• [Material to process]

####################

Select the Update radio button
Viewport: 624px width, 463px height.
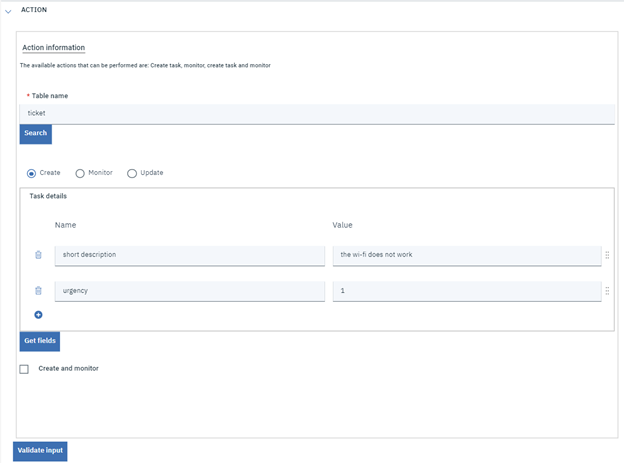(132, 173)
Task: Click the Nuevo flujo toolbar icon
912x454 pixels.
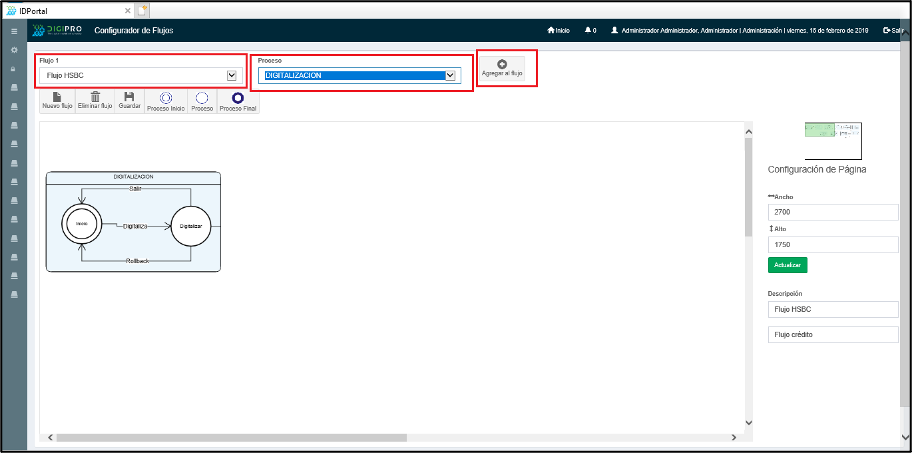Action: pyautogui.click(x=57, y=99)
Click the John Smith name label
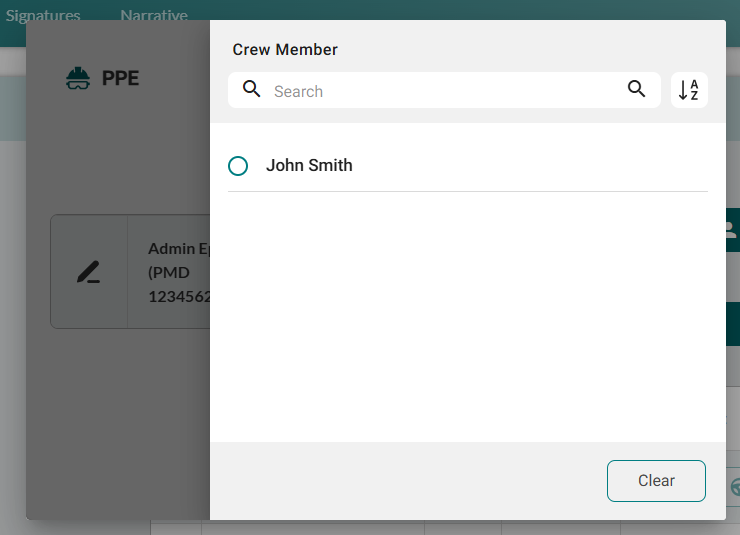This screenshot has height=535, width=740. tap(309, 166)
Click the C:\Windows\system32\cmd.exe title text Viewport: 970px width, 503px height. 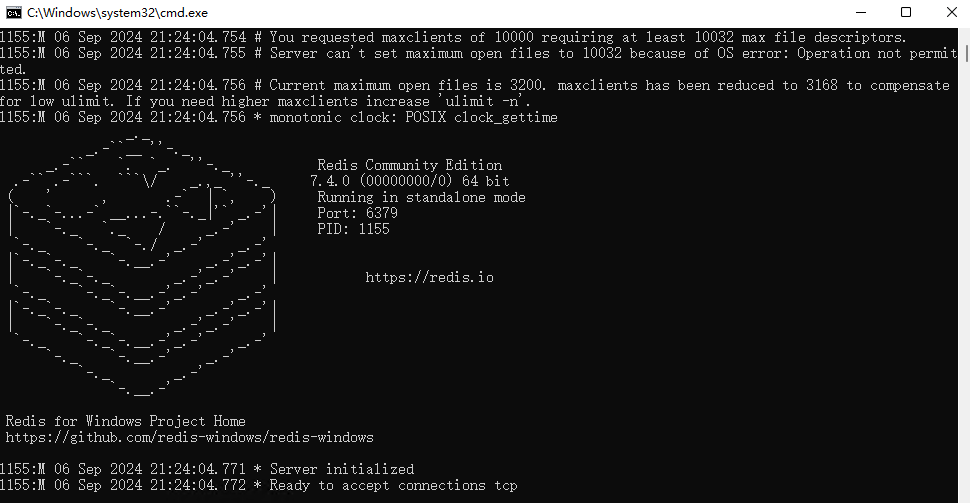[118, 12]
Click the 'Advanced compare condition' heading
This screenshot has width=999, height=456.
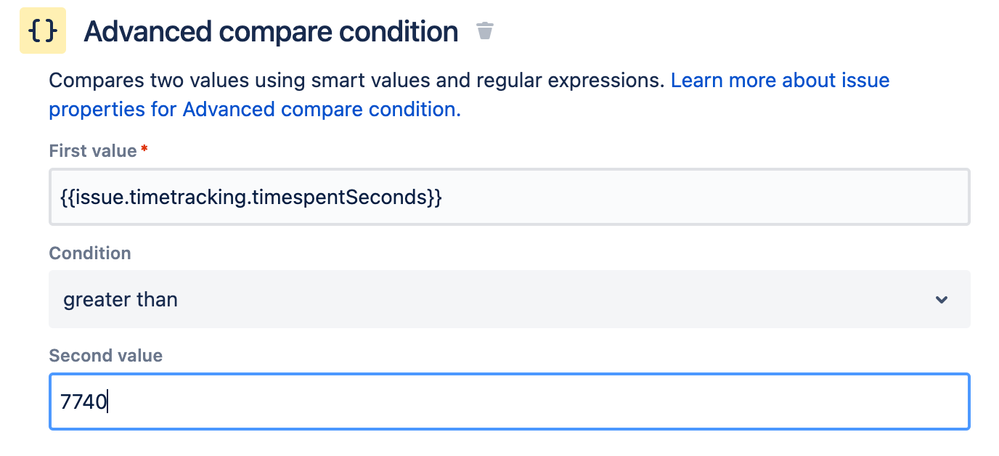[271, 31]
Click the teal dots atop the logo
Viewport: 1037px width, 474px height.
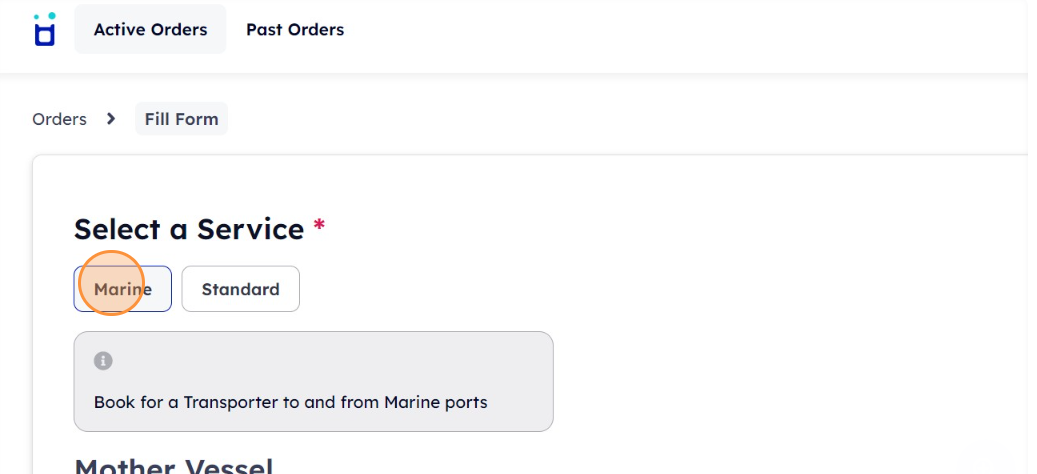(x=44, y=17)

####################

• [Goal of the exercise] An answer containing only the lines from the one holding "Click the 'Advanced" through the close of the entries above, reproduced exactly and stripped of pictures, is expected.

• [Completed exercise]
Click the 'Advanced compare condition' heading
This screenshot has width=999, height=456.
[271, 31]
Click the teal dots atop the logo
Viewport: 1037px width, 474px height.
(x=44, y=17)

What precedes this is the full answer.